Koval now teaches science classes to preschool students throughout the Charlotte area, from south Charlotte to University City, counting more than two dozen preschools among her clients.
She had always planned on teaching, having returned to school at UNC Charlotte to obtain a bachelor's degree in biology and her teaching certification in 1997, after graduating with a bachelor's degree in business management from NC State University in 1990.
But her roving preschool science classes happened somewhat by accident.
It began with Koval volunteering in her daughters' classes when they were in preschool, and that led to other neighborhood moms requesting that she do so for their children's classes as well.
A neighbor then recommended her to the Jewish Community Center, where Koval taught a science camp in the summer of 2001. At the camp director's suggestion, Koval obtained a business license and her preschool science program was off and running.
Visiting some schools on a monthly basis and others for a season, Koval offers a variety of different classes and topics, all designed to offer her young students hands-on learning experiences.
"Everything I teach them involves having them touch and feel and do the experiments themselves," Koval said. "Except for the tarantula. That's the one exception. They can't touch that."
Her Creepy Crawly class introduces students to insects and bugs, while her Wonderful, Wiggly Worms curriculum is based on the premise that, as Koval puts it, "worms are our friends."
She also offers a Junior Paleontologist class, where students study dinosaurs and dinosaur bones, Paws and Claws, which focuses on animal tracking, and Kooky Chemistry Concoctions, which uses child-safe compounds like sodium polyacrylate (the water-absorbing compound inside of baby diapers) to make slime, goo and polymer worms.

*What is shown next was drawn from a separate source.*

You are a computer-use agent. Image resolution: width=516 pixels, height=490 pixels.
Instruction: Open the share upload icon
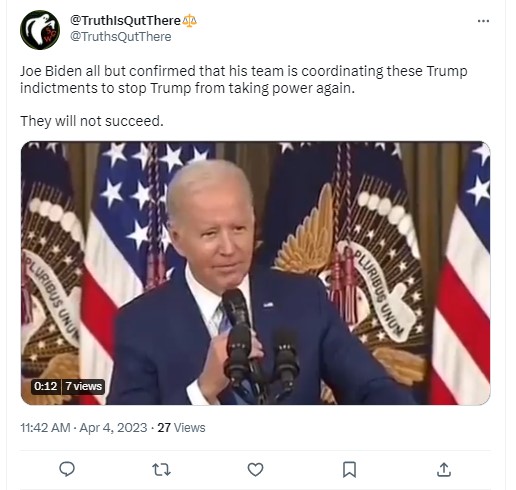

Noting that "kids are not playing in the dirt the way they used to," Koval sees her classes as providing preschool-age children with an opportunity to experience nature rather than just reading about it in a book or seeing it on television.
"There is a fear of living creatures these days and a lack of respect for them," said Koval.
She feels a great sense of accomplishment each time a student tells her that worms are disgusting and should not be touched only to end the class by having one draped across that student's nose.
"I have to clear up a lot of misconceptions," Koval said. "I'm always shocked by how many kids have never touched a worm or a butterfly. What was always so normal and accessible for my kids is shocking and awe-inspiring for so many of my students."
Given the age of her students and the subject matter, there have been some amusing missteps along the way.
There was the time a Madagascar hissing cockroach crawled up a young boy's pant leg, or the time Koval was teaching a class on the five senses and a young girl had an allergic reaction to the cinnamon Koval was using to demonstrate the sense of smell.
The most ironic mishap occurred when Koval was teaching her Wonderful, Wiggly Worms class at a preschool across town. She inadvertently left the worms she was bringing in her hot car for too long and when she arrived at the school, only three of the 200 worms had survived.
Koval taught the class, gingerly passing around the three survivors who were barely clinging to life, and instead used a big bag of gummy worms to complete her lesson.
"I try to teach the kids that all creatures have a place in this world," Koval said. "Not all animals are cute and fuzzy and pet-worthy, but they should all be treated with respect."
Koval usually returns the worms she uses for her lessons to her garden or compost pile, but in this instance of inadvertent worm genocide she had to go with the saying, "do as I say, not as I do."
If the worm incident was the low point of her science-teaching career, albeit one she can now laugh about, the high point is every time a student's eyes light up at something Koval has taught.
Recently, a young boy whom Koval has taught regularly over the past year came running up to her after doing a chemistry experiment she had set up for his class.
"Miss Stacey, I love science," he said. "When I grow up, I want to be a scientist just like you."